- [Supplied data]

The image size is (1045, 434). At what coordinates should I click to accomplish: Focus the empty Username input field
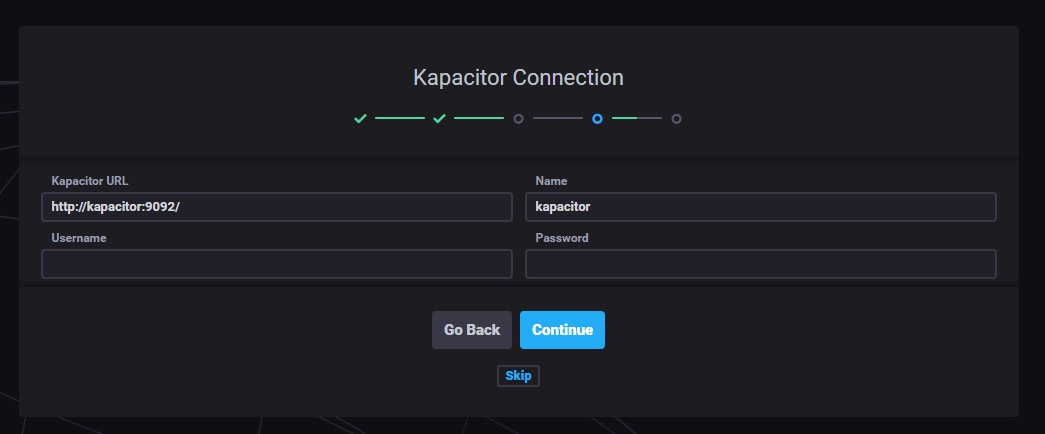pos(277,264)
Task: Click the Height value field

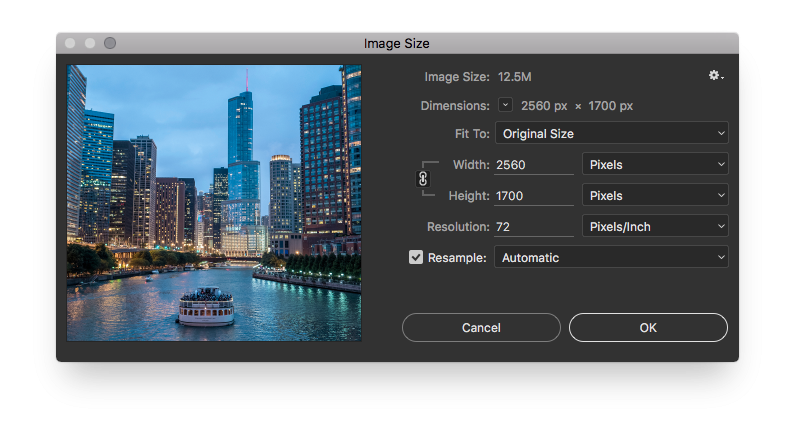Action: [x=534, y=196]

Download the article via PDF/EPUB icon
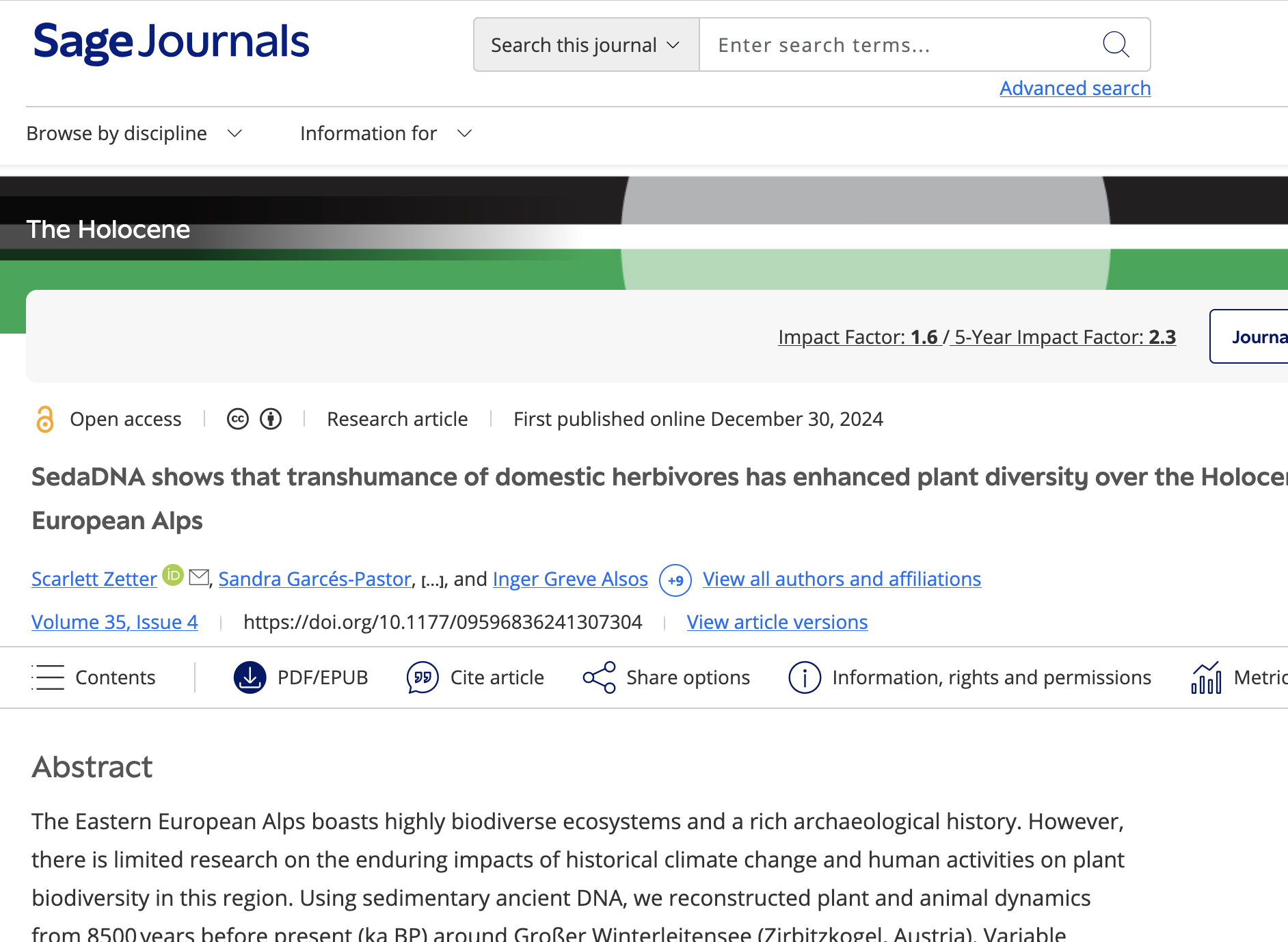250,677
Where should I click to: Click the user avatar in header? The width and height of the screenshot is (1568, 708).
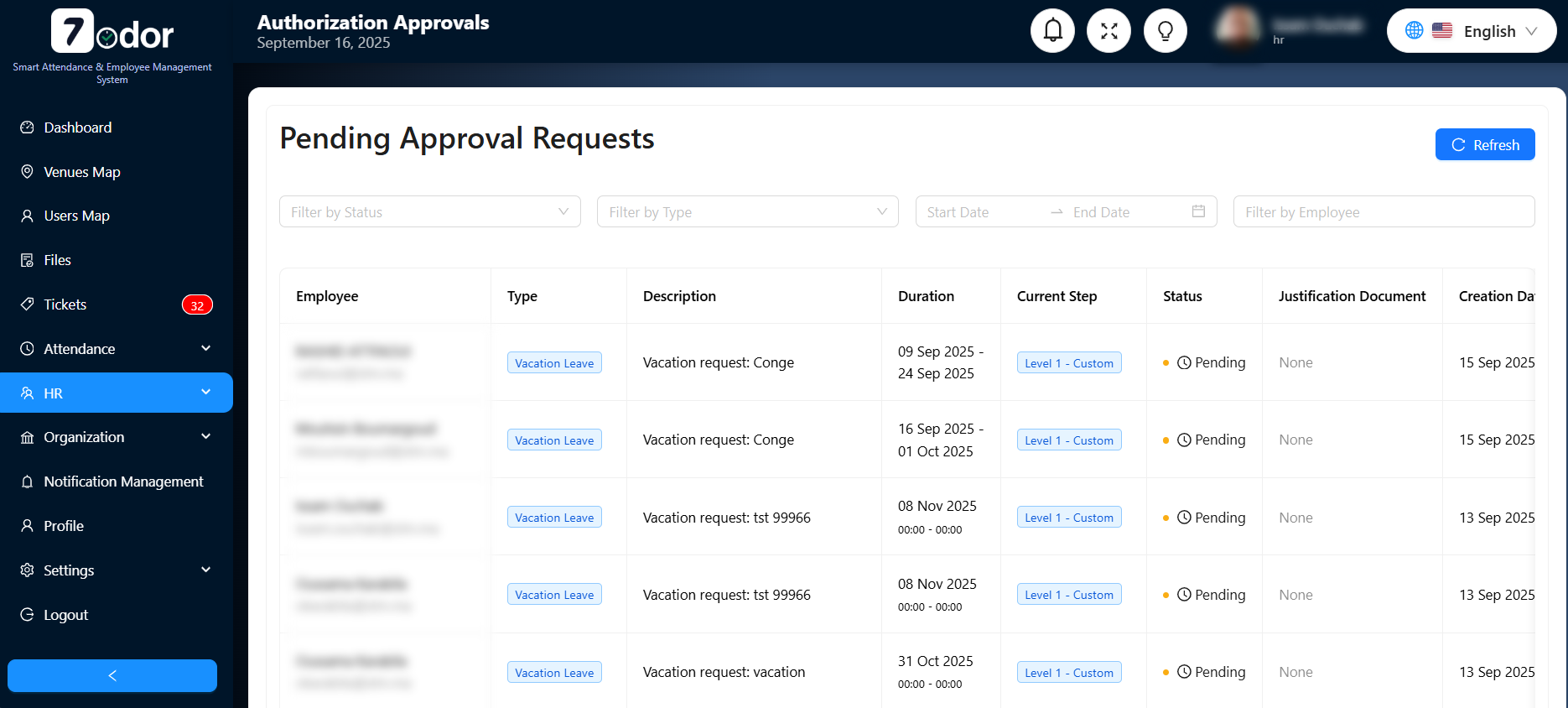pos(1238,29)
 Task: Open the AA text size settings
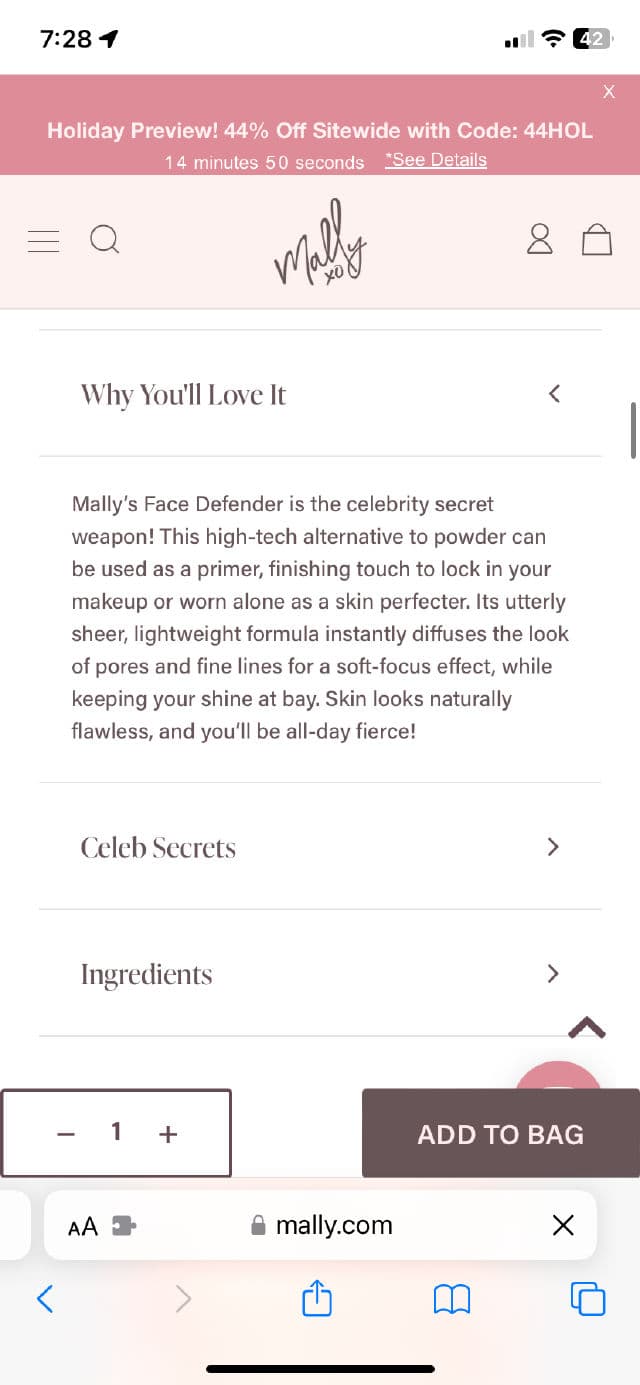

- [The task]
Your copy should match every entry above exactly and contain no pictures.

- [Answer]
The image size is (1045, 434). At what coordinates should I click to accomplish: Focus the empty Username input field
pos(277,264)
Task: Click the Height value field

Action: [x=534, y=196]

Download the article via PDF/EPUB icon
250,677
Where should I click to: Click the user avatar in header? The width and height of the screenshot is (1568, 708).
pos(1238,29)
 Task: Open the AA text size settings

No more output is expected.